Serbian cemetery keeper (1928–2023)

Đorđe Mihailović (Ђорђе Михаиловић; 1 May 1928 – 2 July 2023) was a keeper of the Serbian Military Cemetery at Zeitenlik, in Thessaloniki. For more than half a century Mihailović welcomed and sent off the descendants of Serbian soldiers who died on the Salonika front during the First World War.

The first keeper of the graveyard was Đorđe's grandfather, Serbian military volunteer Savo Mihailović, a Serb from Grbalj, near Boka Kotorska. Savo collected the bodies of his dead friends and comrades, and then protected and guarded the cemetery until his death in 1928. After his death, his remains were also buried in Zeitenlik. Savo was succeeded by his son Đuro Mihailović (Đorđe's father), who succeeded in preserving the cemetery and relics from Nazi looting during World War II. Đuro died in 1961 and was buried along with his father in Zeitenlik. The duty to guard the cemetery was given to Đorđe, the last male descendant of the Mihailović line. In 2020 he was awarded Serbian citizenship.

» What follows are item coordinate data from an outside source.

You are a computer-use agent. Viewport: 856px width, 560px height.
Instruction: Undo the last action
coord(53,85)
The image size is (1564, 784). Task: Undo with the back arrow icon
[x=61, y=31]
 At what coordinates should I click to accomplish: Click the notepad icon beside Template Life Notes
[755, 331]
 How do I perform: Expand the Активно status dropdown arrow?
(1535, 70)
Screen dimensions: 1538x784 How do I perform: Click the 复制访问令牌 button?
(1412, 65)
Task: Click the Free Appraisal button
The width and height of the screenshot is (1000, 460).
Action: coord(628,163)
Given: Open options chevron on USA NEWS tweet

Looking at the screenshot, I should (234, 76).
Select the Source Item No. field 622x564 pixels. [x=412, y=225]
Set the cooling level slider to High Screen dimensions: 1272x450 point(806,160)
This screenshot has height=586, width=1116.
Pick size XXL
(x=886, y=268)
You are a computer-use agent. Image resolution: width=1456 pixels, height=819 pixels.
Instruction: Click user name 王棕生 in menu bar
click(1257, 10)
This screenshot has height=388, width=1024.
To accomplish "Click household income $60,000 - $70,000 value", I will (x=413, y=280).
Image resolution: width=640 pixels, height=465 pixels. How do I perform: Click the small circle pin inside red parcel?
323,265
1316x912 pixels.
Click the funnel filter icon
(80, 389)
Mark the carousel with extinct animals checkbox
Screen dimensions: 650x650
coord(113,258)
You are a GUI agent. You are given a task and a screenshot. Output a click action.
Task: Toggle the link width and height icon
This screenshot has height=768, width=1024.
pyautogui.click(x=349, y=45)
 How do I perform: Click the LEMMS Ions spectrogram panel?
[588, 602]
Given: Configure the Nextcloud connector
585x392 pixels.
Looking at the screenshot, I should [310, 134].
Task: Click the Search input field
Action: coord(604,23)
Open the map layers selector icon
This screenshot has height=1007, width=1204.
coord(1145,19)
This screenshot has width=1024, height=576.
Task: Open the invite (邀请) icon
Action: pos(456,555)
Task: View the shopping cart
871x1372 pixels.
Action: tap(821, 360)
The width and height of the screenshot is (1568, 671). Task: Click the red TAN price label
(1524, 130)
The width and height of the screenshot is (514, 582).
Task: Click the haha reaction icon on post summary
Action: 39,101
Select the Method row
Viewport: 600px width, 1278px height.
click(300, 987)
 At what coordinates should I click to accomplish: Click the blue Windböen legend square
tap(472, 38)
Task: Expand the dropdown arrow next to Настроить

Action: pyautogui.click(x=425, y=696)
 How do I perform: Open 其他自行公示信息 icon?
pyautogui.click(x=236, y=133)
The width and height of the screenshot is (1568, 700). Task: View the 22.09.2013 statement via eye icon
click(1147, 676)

Đorđe Mihailović lived in the keeper's house with his wife and daughter. He died on 2 July 2023 in Thessaloniki, Greece, at the age of 95.

== Other ==
Raša Perić dedicated a song to the keeper of Zeitenlik, Đorđe Mihailović: "Marching all night". A documentary about Mihailović titled "The Last Guardian" was filmed in 2013.